Dear Community,
I hope you are all doing well.
I am joining this forum to reach out for help with the following Bayesian Analysis application. I am working on replicating the methodology presented in this paper by Feng et al. (2014). I posted the paper for reference, but I am breaking it out here so the post stands on its own.

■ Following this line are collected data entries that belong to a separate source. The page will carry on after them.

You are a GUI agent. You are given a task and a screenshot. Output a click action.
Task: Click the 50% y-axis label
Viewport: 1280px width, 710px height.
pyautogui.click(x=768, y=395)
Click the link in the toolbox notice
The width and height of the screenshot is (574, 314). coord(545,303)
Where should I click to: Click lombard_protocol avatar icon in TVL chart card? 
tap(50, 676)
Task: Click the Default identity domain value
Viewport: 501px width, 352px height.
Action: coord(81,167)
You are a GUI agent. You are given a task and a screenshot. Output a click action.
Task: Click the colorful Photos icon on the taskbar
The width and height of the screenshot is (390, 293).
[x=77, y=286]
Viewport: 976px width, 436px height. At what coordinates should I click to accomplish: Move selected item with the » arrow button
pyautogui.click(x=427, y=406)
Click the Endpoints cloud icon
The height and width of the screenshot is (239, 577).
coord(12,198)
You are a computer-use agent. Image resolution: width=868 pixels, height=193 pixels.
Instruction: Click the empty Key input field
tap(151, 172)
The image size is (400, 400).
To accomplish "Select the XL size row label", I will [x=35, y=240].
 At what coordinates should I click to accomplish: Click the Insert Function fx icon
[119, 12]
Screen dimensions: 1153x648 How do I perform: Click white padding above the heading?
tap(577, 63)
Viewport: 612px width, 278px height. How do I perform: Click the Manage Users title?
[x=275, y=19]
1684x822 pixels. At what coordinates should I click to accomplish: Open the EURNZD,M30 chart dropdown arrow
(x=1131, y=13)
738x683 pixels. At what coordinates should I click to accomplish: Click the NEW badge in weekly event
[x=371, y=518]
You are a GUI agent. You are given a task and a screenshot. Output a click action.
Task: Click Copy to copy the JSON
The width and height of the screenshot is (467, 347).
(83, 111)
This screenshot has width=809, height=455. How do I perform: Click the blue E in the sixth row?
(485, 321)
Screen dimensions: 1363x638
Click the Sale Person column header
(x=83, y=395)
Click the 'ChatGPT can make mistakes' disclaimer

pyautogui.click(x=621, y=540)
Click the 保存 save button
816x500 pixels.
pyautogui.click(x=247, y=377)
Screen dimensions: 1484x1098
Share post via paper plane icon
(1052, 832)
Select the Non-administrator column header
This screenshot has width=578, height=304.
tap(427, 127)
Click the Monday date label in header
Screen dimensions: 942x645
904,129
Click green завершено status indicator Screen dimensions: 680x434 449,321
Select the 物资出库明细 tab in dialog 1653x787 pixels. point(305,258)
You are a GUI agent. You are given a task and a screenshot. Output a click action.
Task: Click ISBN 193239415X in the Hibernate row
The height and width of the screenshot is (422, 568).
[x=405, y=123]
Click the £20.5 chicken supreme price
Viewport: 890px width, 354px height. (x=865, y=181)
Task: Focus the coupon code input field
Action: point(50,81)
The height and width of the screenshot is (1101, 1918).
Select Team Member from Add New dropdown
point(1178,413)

The subjacent model I am estimating is:
\begin{align} y &= \beta_0 + \beta_1 (b + y) + \sum_{n=1}^{3} \gamma_n x_n + \beta_{\tau} t + \frac{1}{2} \beta_{11} (b + y)^2 + \frac{1}{2} \sum_{n=1}^{3} \sum_{n'=1}^{3} \gamma_{nn'} x_n x_{n'} \nonumber\\ &+ \frac{1}{2} \beta_{\tau \tau} t^2 + \sum_{n=1}^{3} \phi_{n1} x_n (b + y) + \beta_{\tau 1} t (b + y) + \sum_{n=1}^{3} \gamma_{\tau n} t x_n - u + v \end{align}
Which after rearranging, renaming, and adding observation and time subscripts, can be written as:
\begin{equation} q_{it} = s'_{it} \theta - u_{it} + v_{it}, \quad i = 1, \dots, K, \quad t = 1, \dots, T \end{equation}
Where:
- q_{it} = y_{it}
- \theta is the vector of parameters to be estimated (all the “betas”, “gammas” and “Phis”)
- s'_{it} is a vector containing the data (all the x_{it,...}, t, b_{it}, y_{it}, all data is always positive)
- Assume v_{it} \backsim iid \quad N(0, \sigma^{2})
My first question is theoretical :
- I wonder if, when estimating this model using Bayesian methods, there is any potential challenge or consequence arising from the fact that the subjacent equation is defining y implicitly.
Further, I have some questions relating to the actual implementation of the previously defined model. Let’s assume we know the following priors:
-
p (u_{it} | \lambda^{-1}) = f_{\text{Gamma}} (u_{it} | 1, \lambda^{-1})
-
p (\lambda^{-1}) = f_{\text{Gamma}} (\lambda^{-1} | 1,\rho ) \quad (\rho is just a know constant, say \rho = 0.1)
-
p(h) = f_{\text{Gamma}} (h | 1, c) \quad where \quad h = \frac{1}{\sigma^2} \quad (c is just a know constant, say c = 0.0001)
-
Let’s also assume noninformative priors for the parameters \theta (e.g. each parameter is distributed N(0, 1)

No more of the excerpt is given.